HYDROPHILOIDEA Latreille, 1802

HISTERIDAE Gyllenhal, 1808

ONTHOPHILINAE MacLeay, 1817

Onthophilus Leach, 1817

This widespread though generally very local and uncommon species occurs throughout Europe from the Mediterranean north to the UK and the south of Sweden and extends through Asia Minor and Russia into Ukraine and western Asia; in the UK it is locally common across Wales and the south of England and sporadic and generally rare further north to the Scottish border. Adults are present year-round; they are active over a long season from early in the year but may be found in suitable habitats through the winter. Adults occur among decaying matter of all kinds; they are often common in garden compost but may also be found in leaf-litter, fungi and dung of all kinds, they are mostly nocturnal but will become active on warm sunny days e.g. during the 1980s we often found them in numbers running on pathways around canine droppings on pathways in West London. Larvae develop among the host material and are thought to be exclusively predatory on diptera larvae and other small insects etc. while adults are known to predate the eggs of other insects but are primarily filter feeders; the mouthparts bearing modified setae that apparently filter particles from liquids before they are consumed.
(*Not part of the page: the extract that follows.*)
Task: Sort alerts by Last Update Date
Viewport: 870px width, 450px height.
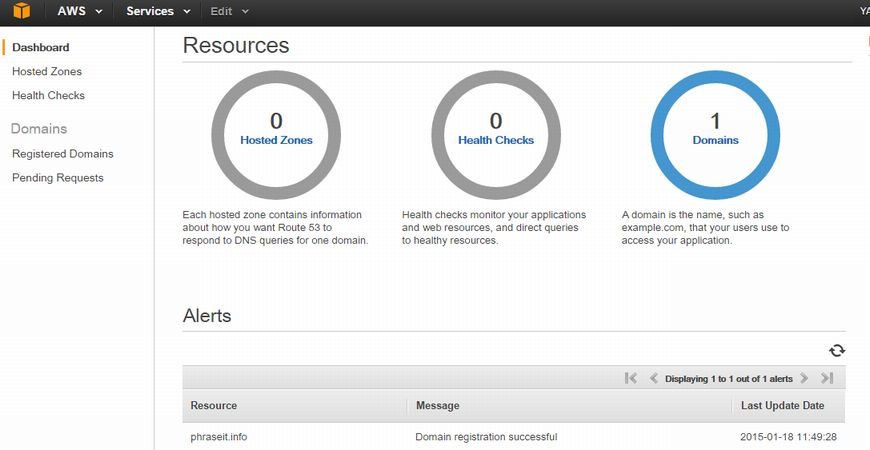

Adults have also been recorded from the burrows or a wide range of ground-nesting mammals including mole, rabbit and hare and on warm summer days may be found in numbers among the litter and soil inside the burrow entrance. Sieving suitable material is the easiest way to sample adults, although they can run fast and are best sieved into a deep tray, but they may occur in extraction samples throughout the year and placing bundles of litter in burrows over the winter may also be successful.

Adults are small, 2.0-2.5mm, broadly-oval and discontinuous in outline and entirely black or dark brown in colour, usually with the appendages a little paler, and when seen moving in bright sun they have a shiny metallic appearance. Among our histerid fauna they are readily distinguished by the sulcate pronotum and raised elytral interstices. Head transverse and finely punctured throughout, with weakly convex eyes only narrowly visible from above and short parallel temples, vertex and frons with various indistinct raised areas and the clypeus raised transversely between the antennal insertions and narrowed to a straight anterior margin. Mandibles robust; curved and strongly toothed internally. Antennae 11-segmented; scape long, curved and strongly widened towards the apex, second segment globose and much wider than the rest of the funiculus, club elongate and oval. Pronotum widely transverse, broadest about the middle and strongly narrowed to slightly produced anterior angles, anterior margin curved forward and basal margin sinuate and produced medially. Surface densely punctured throughout; the disc with four complete longitudinal ridges and a lateral ridge which is usually only developed in the basal half or two-thirds. Elytra transverse, broadest behind the shoulders and narrowed to truncate apical margins, striae strongly punctured to the apex, between the punctures with two longitudinal ridges, interstices sharply raised throughout. Legs long and slender, all tibiae weakly curved, middle and hind tibiae almost smooth externally, front tibiae finely denticulate externally, tarsi 5-segmented and simple.